===== SOURCE RECORDS

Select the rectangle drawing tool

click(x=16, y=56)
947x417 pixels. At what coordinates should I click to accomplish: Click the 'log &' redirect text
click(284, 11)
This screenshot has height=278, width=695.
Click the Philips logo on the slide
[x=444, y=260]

==========
===== SOURCE RECORDS

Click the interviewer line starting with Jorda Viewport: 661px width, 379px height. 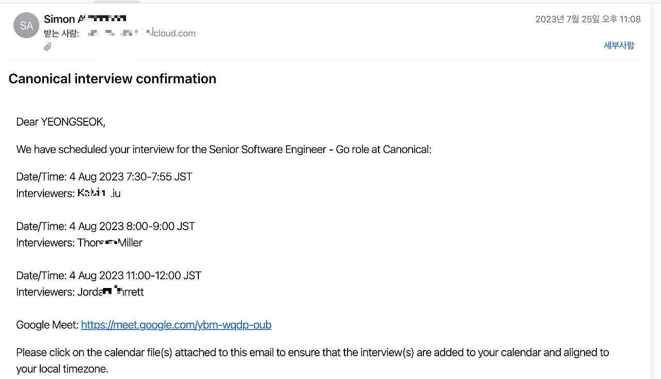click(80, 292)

==========

Copy the rows verbatim, from the line containing "This screenshot has height=278, width=695." through the line containing "[x=444, y=260]", including both of those lines.

_ANSWER FOR THIS EXERCISE_
This screenshot has height=278, width=695.
Click the Philips logo on the slide
[x=444, y=260]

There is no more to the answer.